Targets: Maples, Oaks, Linden, and Birch.  

Learn more about Lecanium Scale

Cottony Camellia Scale

Also known as Cottony Taxus scale, Cottony Camellia Scale is a soft scale that creates a lot of honeydew which often leads to sooty mold. Although the pest usually does not kill the host tree, it causes aesthetic damage and weakens the tree making it susceptible to other deadly diseases and insects.

Targets: camellia, holly, yew, euonymus, sweetbox, maple, beautyberry, jasmine, mulberry, and hydrangea.

Managing Soft Scale Infestations

Prevention: Scale, like most insects, is more likely to feed on stressed trees. Maintaining the health and vigor of your trees can help protect against scale infestation.  You can maintain the health of your tree through routine pruning, bio-stimulant applications, and seasonal sprays.
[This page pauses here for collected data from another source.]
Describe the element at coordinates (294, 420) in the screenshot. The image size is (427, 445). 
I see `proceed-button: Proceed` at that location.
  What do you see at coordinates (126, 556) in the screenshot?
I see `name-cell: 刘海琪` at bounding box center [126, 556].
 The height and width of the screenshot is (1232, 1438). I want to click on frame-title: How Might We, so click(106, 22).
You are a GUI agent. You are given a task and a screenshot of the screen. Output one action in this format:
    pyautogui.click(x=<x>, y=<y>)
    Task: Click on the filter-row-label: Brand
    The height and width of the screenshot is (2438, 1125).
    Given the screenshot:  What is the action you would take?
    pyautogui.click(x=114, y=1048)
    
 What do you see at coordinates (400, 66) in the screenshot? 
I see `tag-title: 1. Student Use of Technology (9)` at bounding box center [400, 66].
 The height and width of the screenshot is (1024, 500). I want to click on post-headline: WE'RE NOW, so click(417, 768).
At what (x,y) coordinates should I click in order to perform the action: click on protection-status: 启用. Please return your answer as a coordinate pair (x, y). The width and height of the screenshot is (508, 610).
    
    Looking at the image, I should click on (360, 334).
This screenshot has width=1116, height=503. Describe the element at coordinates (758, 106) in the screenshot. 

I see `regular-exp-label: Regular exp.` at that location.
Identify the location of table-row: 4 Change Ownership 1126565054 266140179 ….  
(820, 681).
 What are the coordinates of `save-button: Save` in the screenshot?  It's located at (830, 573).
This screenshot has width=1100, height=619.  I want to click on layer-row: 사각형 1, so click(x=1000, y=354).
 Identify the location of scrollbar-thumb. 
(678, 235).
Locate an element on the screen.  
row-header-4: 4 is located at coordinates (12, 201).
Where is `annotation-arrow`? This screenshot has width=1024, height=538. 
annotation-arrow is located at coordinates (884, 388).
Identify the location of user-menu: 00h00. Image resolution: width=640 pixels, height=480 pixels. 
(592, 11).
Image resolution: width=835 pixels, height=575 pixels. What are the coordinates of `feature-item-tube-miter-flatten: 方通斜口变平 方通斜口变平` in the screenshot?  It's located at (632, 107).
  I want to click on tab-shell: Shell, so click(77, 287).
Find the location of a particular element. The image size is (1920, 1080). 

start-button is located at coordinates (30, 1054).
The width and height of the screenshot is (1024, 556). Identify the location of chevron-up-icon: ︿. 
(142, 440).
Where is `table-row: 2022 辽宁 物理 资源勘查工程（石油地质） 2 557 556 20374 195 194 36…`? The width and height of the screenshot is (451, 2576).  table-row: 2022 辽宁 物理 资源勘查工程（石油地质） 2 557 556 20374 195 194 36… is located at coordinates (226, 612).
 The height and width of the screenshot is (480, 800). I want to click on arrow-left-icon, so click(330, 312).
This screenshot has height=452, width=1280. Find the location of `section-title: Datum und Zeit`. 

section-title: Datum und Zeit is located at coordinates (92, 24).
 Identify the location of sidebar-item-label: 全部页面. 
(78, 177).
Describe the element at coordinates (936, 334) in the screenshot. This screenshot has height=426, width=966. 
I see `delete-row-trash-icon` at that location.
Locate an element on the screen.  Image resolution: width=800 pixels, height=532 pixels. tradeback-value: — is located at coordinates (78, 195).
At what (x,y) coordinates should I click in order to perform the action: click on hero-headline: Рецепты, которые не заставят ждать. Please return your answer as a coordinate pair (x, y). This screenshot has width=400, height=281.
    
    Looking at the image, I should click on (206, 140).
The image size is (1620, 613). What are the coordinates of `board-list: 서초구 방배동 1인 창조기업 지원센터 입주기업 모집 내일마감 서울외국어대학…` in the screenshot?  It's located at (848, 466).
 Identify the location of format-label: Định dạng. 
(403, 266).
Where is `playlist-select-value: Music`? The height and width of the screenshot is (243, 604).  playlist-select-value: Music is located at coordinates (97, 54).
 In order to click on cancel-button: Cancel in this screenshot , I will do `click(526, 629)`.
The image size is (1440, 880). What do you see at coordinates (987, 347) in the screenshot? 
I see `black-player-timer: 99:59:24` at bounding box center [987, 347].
Treatment: Although Scale can be damaging and hard to get rid of, professional Arborists can help stop them in their tracks and prevent them from destroying your trees & shrubs through a specialized treatment program. Specialized treatment programs will most likely include horticulture oils or insecticides and will be tailored to the type of scale infestation, your landscape, and other factors.

Natural Treatment: One of the more interesting and eco-friendly treatments to combat scale is to use beneficial insects to combat the infestation or to stop it from reoccurring next year.